Can you reproduce every one of the items below line for line, without changing a single character?

##### MATERIALS PROVIDED

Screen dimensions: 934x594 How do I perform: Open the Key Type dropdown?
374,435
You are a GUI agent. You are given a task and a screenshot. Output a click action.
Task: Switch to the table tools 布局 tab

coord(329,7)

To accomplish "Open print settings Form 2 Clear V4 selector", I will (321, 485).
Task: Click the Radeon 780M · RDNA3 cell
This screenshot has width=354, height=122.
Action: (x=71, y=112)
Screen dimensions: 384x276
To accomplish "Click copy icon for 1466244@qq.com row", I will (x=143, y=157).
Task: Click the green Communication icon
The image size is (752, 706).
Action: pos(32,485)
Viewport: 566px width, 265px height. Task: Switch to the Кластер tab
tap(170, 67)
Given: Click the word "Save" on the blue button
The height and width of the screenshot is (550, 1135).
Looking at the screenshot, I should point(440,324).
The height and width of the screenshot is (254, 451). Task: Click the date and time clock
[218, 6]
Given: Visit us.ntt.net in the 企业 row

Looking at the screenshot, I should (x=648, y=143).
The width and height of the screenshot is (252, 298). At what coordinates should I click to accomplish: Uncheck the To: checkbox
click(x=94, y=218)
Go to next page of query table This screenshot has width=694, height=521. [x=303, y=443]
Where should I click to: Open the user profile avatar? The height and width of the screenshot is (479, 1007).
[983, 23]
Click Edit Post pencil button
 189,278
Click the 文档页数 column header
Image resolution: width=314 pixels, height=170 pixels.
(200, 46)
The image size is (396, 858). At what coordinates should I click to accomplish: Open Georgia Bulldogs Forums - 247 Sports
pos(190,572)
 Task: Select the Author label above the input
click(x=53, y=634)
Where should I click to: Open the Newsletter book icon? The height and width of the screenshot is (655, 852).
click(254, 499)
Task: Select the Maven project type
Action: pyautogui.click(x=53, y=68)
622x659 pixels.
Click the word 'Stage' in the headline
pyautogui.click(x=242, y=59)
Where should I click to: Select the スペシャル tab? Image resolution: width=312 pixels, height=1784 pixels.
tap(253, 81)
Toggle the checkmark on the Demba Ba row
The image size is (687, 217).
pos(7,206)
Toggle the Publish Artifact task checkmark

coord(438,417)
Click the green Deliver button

##########

▶ [TASK ANSWER]
Screen dimensions: 934x594 How do I perform: Open the Key Type dropdown?
374,435
You are a GUI agent. You are given a task and a screenshot. Output a click action.
Task: Switch to the table tools 布局 tab

coord(329,7)

To accomplish "Open print settings Form 2 Clear V4 selector", I will (321, 485).
Task: Click the Radeon 780M · RDNA3 cell
This screenshot has width=354, height=122.
Action: (x=71, y=112)
Screen dimensions: 384x276
To accomplish "Click copy icon for 1466244@qq.com row", I will (x=143, y=157).
Task: Click the green Communication icon
The image size is (752, 706).
Action: pos(32,485)
Viewport: 566px width, 265px height. Task: Switch to the Кластер tab
tap(170, 67)
Given: Click the word "Save" on the blue button
The height and width of the screenshot is (550, 1135).
Looking at the screenshot, I should point(440,324).
The height and width of the screenshot is (254, 451). Task: Click the date and time clock
[218, 6]
Given: Visit us.ntt.net in the 企业 row

Looking at the screenshot, I should (x=648, y=143).
The width and height of the screenshot is (252, 298). At what coordinates should I click to accomplish: Uncheck the To: checkbox
click(x=94, y=218)
Go to next page of query table This screenshot has width=694, height=521. [x=303, y=443]
Where should I click to: Open the user profile avatar? The height and width of the screenshot is (479, 1007).
[983, 23]
Click Edit Post pencil button
 189,278
Click the 文档页数 column header
Image resolution: width=314 pixels, height=170 pixels.
(200, 46)
The image size is (396, 858). At what coordinates should I click to accomplish: Open Georgia Bulldogs Forums - 247 Sports
pos(190,572)
 Task: Select the Author label above the input
click(x=53, y=634)
Where should I click to: Open the Newsletter book icon? The height and width of the screenshot is (655, 852).
click(254, 499)
Task: Select the Maven project type
Action: pyautogui.click(x=53, y=68)
622x659 pixels.
Click the word 'Stage' in the headline
pyautogui.click(x=242, y=59)
Where should I click to: Select the スペシャル tab? Image resolution: width=312 pixels, height=1784 pixels.
tap(253, 81)
Toggle the checkmark on the Demba Ba row
The image size is (687, 217).
pos(7,206)
Toggle the Publish Artifact task checkmark

coord(438,417)
Click the green Deliver button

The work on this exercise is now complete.